Levels, an NYC startup that aims to help people understand how their diet affects their day-to-day health, announced Tuesday it closed on a $12 million seed round. The company plans to use this fresh funding to bring its biowearable technology into the mainstream market in order to improve metabolic health.
Just 12 percent of the U.S. population is considered metabolically healthy, and millions of Americans suffer from issues related to metabolic dysfunction including diabetes, obesity, anxiety and chronic pain.
Levels believes that if we continuously monitor our glucose levels and then eat according to what our body needs, we can reverse this trend. The company does this with its biowearable technology, which a user attaches to their arm for two weeks at a time.
In the same way fitness trackers quantify physical activity and exercise, Levels’ device measures the impact of one’s diet and lifestyle on their metabolic health through continuous glucose monitoring and its software.
“By leveraging continuous glucose monitoring, Levels helps users close the loop between overall health and daily choices around food, exercise, sleep and stress management to support long-term metabolic health,” Levels co-founder and president Josh Clemente said in a statement. “You shouldn’t need a Ph.D. in nutrition or human physiology to know what to eat for lunch. Levels is the first product that takes the guesswork out of daily lifestyle choices with personalized, objective data.”
This seed round was led by major Silicon Valley VC Andreessen Horowitz, with participation from a team of prominent angel investors including Netflix’s co-founder and former CEO Marc Randolph and former Twitter CEO Dick Costolo. Levels is currently in closed beta and claims to have more than 50,000 people on its waitlist. The device will be available for purchase in early 2021.
Dr. Casey Means, Levels’ co-founder and chief medical officer, attributes the company’s early success in part to the burgeoning health monitoring industry as a whole.
Indeed, several other startups have been making headlines this year for their wearable technology’s ability to monitor everyone from seniors to folks with sleep apnea to COVID-19 patients. Plus, health monitoring startup Whoop became one of Boston’s newest unicorns after a $100 million Series E in October.

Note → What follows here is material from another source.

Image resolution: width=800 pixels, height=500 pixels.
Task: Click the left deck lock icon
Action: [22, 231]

Now, Means says Levels is hoping to tackle metabolic dysfunction, which has reached “epidemic level proportions” in this country.

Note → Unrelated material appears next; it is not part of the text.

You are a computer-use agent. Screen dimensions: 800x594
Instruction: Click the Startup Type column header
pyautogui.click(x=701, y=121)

“Levels gives people the tools they need to improve their health, and our vision is to provide integrated technology that tracks key metrics related to metabolic health and longevity in near-real-time, and to provide actionable feedback on how individuals can improve their lives,” Means told Built In via email. “We have the opportunity to radically change health and well-being at scale by empowering individuals with health data, and this is what excites us.”